We planted the same highly degenerate motif at a number of different levels of over-representation and looked at the sums of the Sig scores of the top n non-degenerate instantiations in relation to the Sig score of the planted degenerate motif. One run of this experiment is shown in Figure 7. The planted motif, WWWWGCGCG, has 16 possible non-degenerate instantiations. When the Sig scores of the top non-degenerate motifs are summed up and compared against the Sig score of the planted motif, we observe the surprising result that the Sig scores of even the top two motifs are a strong predictor for the score of the planted motif. In general, for any value of n, the sum of the scores of the top n degenerate motifs correlates very strongly with the degree of significance of the planted motif (R2 values were greater than 0.96 for all values n ranging from 2 to 5). The experiments were repeated with other planted motifs, giving identical results.
When a highly degenerate motif such as WWWW was planted at a high degree of over-representation in a random group of upstream sequences, a number of its non-degenerate instantiations (such as TTAT, TTAA and TAAT) were also over-represented relative to the background. Each column in Figure 8 represents motifs containing different numbers of degenerate bases. The numerators of the fractions in parentheses represent the ranks of each motif relative to all other instantiations that arose from the motif WWWW, while the denominators represent the total number of possible motifs at that level of degeneracy (e.g. there are 16 non-degenerate instantiations, and 32 singly degenerate instantiations). Combining together a small subset of the most over-represented non-degenerate instantiations of WWWW is sufficient to reconstruct the motif. For instance, combining the top two non-degenerate motifs (TTAT and TTAA) yields the most over-represented motif with one degenerate base (TTAW). As can be seen in Figure 8, this relationship is repeated at every level of degeneracy, as over-represented motifs of any given degeneracy combine to produce over-represented motifs at higher levels of degeneracy. This general result follows naturally from the earlier result that the score of a degenerate motif can be predicted as a linear combination of its non-degenerate instantiations.
These results are consistent with the assumptions that over-represented degenerate motifs contain over-represented non-degenerate instantiations and that a single instantiation is enough to derive the degenerate motif.
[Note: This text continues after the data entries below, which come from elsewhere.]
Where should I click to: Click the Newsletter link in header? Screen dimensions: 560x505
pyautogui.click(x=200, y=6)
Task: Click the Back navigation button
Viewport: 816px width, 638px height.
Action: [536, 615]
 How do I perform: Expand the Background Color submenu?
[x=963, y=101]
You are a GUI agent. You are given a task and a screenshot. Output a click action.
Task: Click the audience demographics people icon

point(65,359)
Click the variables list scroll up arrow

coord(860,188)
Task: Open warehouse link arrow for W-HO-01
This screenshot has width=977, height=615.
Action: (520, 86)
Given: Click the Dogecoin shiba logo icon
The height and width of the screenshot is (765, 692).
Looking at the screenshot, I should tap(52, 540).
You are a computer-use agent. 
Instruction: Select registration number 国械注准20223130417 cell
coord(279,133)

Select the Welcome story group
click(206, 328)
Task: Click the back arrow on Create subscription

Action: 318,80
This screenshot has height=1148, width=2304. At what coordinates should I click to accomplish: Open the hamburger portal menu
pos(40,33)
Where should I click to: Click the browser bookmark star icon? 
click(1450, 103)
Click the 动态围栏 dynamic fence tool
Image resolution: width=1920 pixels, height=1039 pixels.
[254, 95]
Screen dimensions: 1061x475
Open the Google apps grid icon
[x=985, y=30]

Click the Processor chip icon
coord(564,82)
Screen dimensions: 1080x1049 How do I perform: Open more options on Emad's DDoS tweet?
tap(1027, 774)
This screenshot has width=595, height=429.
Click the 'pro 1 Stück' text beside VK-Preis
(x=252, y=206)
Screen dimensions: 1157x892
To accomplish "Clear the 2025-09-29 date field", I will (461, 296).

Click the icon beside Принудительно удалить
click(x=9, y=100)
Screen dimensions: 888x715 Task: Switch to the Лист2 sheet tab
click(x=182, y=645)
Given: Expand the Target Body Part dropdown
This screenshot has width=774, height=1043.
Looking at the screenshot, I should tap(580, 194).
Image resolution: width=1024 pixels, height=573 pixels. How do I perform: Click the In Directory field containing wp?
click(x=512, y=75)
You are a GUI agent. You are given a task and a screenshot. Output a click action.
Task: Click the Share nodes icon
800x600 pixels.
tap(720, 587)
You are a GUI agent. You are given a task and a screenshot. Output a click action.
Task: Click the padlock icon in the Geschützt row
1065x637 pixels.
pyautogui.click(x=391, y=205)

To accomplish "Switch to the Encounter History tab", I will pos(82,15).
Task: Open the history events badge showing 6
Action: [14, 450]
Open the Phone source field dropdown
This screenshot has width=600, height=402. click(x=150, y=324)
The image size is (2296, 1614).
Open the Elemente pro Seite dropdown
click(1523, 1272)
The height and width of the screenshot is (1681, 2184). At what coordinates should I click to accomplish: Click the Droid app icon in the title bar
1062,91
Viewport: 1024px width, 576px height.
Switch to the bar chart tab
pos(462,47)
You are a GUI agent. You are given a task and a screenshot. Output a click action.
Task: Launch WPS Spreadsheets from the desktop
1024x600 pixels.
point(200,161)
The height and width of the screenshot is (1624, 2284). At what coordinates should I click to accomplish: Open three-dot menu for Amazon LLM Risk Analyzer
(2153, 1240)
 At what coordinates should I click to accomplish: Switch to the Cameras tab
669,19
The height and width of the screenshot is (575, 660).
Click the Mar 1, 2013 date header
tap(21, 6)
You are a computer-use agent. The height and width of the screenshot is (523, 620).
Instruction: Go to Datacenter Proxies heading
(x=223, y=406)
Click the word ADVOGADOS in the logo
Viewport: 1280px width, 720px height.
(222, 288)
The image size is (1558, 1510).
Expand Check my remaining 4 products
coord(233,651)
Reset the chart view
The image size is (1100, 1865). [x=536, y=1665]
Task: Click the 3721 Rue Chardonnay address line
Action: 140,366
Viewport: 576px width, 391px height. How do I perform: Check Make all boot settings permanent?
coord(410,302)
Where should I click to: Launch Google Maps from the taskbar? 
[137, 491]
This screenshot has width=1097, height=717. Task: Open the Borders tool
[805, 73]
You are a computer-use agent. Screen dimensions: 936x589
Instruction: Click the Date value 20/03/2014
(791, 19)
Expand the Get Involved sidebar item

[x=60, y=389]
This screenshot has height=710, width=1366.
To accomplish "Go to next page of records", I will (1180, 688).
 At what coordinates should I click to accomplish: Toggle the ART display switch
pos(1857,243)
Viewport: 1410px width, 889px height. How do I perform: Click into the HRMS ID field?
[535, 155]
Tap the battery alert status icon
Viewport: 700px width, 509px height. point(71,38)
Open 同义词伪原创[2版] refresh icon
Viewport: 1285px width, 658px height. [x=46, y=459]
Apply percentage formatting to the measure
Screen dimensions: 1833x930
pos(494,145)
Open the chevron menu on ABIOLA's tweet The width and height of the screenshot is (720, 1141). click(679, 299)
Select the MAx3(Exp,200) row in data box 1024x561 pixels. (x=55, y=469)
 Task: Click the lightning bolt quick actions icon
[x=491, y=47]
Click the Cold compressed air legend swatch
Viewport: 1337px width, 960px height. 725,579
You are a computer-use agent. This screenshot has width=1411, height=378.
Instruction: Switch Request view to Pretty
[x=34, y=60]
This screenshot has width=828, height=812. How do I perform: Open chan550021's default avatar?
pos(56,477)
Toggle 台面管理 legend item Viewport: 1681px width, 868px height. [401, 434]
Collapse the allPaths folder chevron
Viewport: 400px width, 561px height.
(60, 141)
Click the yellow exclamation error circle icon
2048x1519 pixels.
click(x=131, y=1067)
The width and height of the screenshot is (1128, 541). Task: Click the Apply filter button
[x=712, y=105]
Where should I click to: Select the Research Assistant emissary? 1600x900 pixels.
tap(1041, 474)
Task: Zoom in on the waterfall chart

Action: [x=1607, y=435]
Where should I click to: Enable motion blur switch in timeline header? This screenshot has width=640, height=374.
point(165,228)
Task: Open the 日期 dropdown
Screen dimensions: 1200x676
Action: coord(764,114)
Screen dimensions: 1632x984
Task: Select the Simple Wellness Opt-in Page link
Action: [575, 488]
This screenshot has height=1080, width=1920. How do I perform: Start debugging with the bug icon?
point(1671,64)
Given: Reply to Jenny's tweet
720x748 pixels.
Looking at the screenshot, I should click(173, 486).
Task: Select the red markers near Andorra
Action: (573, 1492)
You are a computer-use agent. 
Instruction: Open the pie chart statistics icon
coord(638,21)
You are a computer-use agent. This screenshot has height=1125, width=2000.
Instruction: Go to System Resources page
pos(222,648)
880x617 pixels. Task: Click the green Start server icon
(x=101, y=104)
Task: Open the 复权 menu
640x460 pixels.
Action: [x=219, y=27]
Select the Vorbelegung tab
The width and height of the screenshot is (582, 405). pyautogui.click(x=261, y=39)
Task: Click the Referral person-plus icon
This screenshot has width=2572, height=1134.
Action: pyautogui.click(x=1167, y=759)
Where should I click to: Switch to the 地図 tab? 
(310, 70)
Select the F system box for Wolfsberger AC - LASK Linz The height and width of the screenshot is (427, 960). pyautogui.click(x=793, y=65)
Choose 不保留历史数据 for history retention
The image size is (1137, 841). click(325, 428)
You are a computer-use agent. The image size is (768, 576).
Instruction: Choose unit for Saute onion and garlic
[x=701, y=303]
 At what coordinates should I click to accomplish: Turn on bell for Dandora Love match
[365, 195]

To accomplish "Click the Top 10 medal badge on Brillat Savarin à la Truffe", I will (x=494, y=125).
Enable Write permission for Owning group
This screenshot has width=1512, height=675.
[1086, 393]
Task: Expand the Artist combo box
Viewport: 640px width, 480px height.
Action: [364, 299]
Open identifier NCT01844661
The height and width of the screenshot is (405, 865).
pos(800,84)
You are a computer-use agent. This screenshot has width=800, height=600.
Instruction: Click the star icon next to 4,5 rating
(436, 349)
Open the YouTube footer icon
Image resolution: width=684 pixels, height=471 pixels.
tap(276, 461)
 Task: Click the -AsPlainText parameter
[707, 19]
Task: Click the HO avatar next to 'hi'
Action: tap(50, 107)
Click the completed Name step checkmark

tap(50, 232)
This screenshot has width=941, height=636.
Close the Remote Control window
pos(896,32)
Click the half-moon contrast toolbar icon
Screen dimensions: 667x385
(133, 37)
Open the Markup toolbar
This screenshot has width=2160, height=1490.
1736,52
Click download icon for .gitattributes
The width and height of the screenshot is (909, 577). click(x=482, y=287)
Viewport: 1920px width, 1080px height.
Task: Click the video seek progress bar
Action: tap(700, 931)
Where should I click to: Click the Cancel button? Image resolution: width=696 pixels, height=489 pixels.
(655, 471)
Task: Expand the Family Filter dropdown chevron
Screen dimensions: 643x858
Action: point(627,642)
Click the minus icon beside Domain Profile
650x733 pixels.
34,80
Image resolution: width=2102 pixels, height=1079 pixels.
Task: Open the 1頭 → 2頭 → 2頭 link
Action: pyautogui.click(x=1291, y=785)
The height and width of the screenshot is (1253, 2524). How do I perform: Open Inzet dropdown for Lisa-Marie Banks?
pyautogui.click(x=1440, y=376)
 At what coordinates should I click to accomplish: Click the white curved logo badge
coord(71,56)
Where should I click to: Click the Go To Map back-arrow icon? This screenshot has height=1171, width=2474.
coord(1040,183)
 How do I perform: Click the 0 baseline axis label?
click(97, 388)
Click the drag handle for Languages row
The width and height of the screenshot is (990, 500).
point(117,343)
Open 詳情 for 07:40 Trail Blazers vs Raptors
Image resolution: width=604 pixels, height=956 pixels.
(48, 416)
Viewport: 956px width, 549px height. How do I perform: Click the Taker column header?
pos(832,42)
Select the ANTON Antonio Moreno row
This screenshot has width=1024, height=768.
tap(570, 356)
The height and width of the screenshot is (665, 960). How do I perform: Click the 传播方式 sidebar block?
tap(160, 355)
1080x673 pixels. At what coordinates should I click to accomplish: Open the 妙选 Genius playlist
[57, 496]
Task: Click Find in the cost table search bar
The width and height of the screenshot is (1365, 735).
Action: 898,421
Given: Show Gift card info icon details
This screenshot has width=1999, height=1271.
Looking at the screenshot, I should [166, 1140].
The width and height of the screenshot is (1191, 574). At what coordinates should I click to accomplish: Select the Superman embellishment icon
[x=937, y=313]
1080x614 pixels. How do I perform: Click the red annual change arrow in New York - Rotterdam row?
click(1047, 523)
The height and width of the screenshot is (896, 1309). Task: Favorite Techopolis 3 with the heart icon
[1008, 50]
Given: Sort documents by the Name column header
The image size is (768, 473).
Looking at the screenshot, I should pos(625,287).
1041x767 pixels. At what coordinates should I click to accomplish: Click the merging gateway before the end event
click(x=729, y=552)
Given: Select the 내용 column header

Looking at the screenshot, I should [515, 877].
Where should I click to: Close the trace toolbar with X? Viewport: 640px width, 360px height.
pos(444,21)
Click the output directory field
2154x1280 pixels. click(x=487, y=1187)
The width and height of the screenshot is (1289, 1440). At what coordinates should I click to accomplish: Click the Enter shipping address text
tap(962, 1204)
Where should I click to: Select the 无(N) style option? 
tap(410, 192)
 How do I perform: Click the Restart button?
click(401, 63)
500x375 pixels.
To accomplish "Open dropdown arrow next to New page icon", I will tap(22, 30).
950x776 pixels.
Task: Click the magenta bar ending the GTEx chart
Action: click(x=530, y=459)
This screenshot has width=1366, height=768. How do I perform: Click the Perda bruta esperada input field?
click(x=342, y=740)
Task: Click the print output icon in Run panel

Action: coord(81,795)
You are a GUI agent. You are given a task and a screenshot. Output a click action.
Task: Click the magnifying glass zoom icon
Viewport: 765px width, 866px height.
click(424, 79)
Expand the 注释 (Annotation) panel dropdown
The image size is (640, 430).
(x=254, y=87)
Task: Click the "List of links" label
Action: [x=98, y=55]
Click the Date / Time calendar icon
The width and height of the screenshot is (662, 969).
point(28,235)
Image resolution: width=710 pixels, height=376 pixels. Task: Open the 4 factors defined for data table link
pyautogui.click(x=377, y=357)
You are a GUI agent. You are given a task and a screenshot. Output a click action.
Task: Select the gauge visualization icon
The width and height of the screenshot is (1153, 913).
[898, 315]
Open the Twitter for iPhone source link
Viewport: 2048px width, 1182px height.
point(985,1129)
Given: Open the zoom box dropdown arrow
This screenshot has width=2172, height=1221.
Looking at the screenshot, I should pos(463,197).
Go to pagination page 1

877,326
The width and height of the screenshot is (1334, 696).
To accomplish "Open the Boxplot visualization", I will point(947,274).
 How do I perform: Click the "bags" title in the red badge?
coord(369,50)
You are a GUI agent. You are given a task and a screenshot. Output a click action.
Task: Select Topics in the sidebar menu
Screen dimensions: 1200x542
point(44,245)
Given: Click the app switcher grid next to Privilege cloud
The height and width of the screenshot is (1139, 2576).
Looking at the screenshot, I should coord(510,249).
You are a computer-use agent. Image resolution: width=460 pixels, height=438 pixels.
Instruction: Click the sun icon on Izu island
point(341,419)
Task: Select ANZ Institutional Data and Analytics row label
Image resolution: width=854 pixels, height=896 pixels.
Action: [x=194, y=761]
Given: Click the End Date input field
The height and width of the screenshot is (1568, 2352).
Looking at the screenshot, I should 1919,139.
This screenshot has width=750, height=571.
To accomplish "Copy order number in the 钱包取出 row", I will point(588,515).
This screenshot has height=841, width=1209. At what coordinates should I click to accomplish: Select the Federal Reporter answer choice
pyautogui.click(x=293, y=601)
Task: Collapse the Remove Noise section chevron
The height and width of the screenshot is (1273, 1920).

Table 2 shows the best motifs found by the PRISM algorithm on the planted datasets. The columns show the Sig value and the sequence of the planted motif, compared to the Sig value and the sequence of the best motif identified by PRISM. In general, PRISM performs well on this dataset, with the motif identified by PRISM overlapping the planted motif exactly in 9 cases out of 15, and substantially overlapping the planted motif in 4 more cases. When the planted motif has a high Sig value, the motif identified by PRISM is identical to the planted motif. When the planted motif has a low Sig value, random variations in nucleotide frequencies are likely to give rise to motifs that are more highly over-represented than the planted motif. An example of this is seen when the planted motif BBHADBND is planted at a Sig value of 5. PRISM returns the motif DNDNAR, which only loosely resembles the planted motif but has a Sig value of 16, considerably higher than the planted motif’s Sig value.